Historical memory is an unwelcome guest at the banquet of belief, even in secular societies’, write Trojanow and Hoskote midway through this book on the myopic certitudes that have fed into mainstream understandings of Western and Indian civilizations.

  • page.7 Confluence is to culture what gravity is to nature. In other words: no confluence, no culture. When culture is alive, it alters itself through inspirations from the near and far, it changes of course. Culture is the eternal shape-shifter. Only by interacting with the Other, can culture keep itself alive. Thus, the greatest civilisations were built on confluence.
  • pag.14 [...] an element of freedom from complacent dogma, and a basic curiosity and intellectual generosity: an interest, over and above the motives of gain and advantage [...]
  • pag.190 What is of interest, in the study of civilisations, is not the differences that hold people apart, but the heritage that people are able to share across borders. A more tenable view than the "clash of civilisations" is that the battle-lines run through societies, not between civilisations or nations-states.
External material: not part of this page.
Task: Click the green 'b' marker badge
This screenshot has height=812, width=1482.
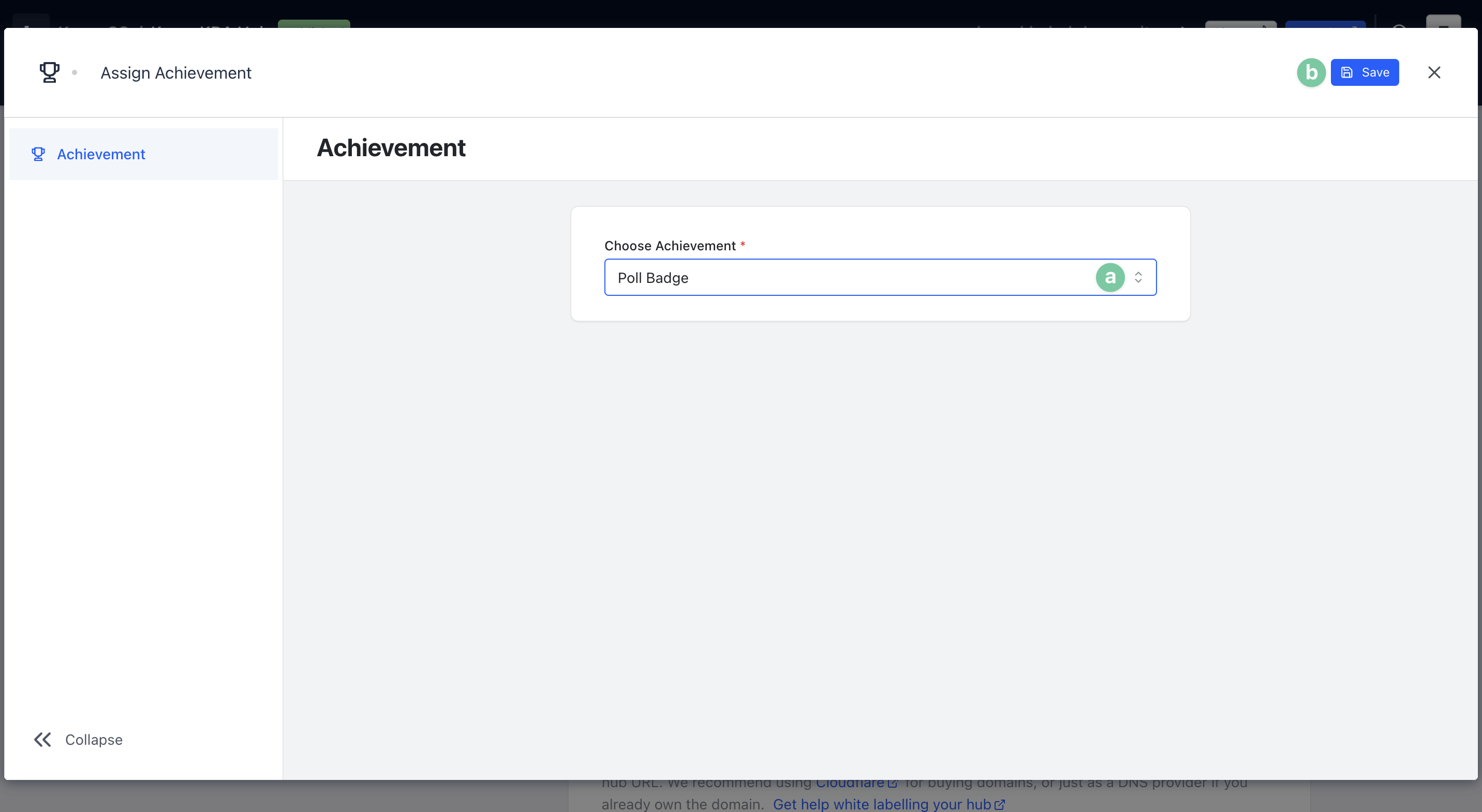Action: tap(1311, 72)
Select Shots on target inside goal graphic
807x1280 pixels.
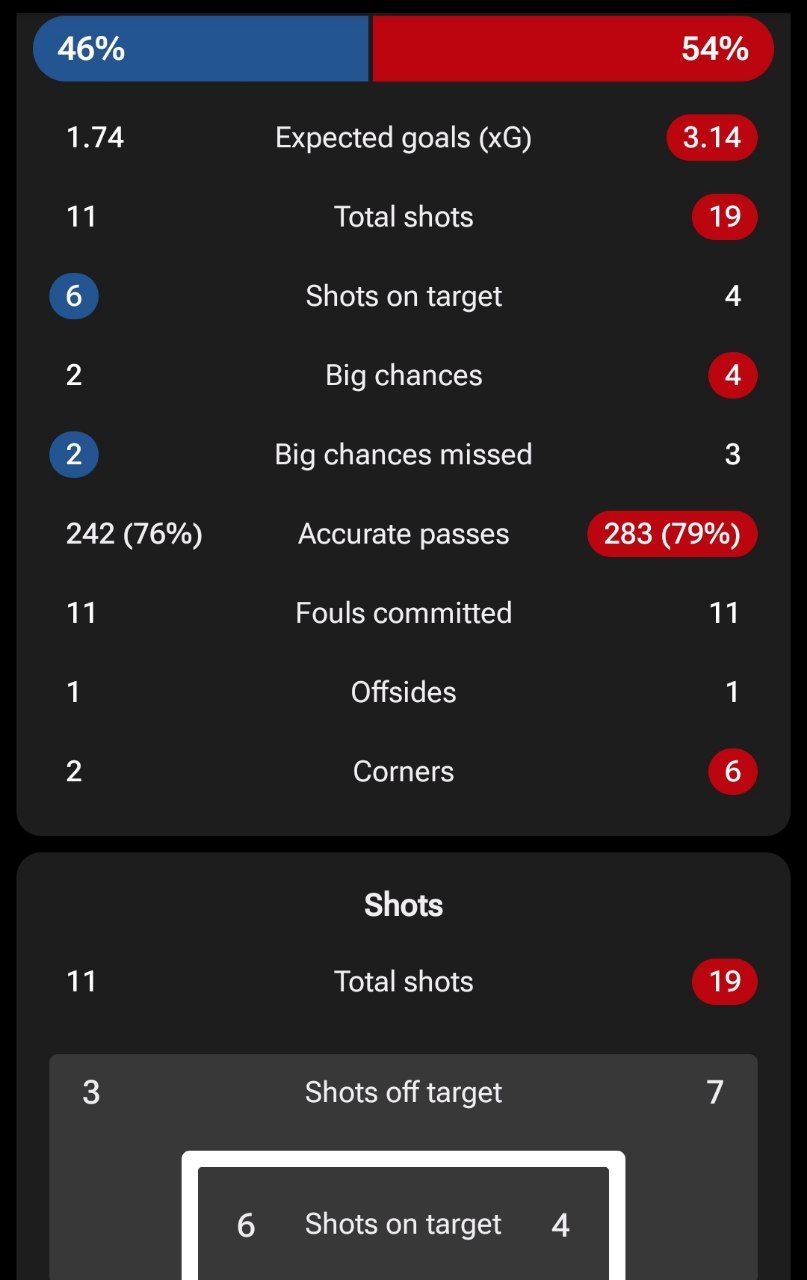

  • p.195 [...] we come to the Buddhist image of the world as the Net of Indra. Every knot in this net, where stings cross, is an individual; and each of these individuals reflects all the others around him or her. Individuals come into awareness of themselves through their relations with each other, and not in a limbo of exaggerated self-importance to the exclusion of the needs of strangers. When we look at ourselves in the Net of Indra, we are not only the selves who inhabit our own bodies, but also a series of reflections and possibilities -all the minds we could savour, all the bodies we could transit through, all the imaginations that could enrich ours.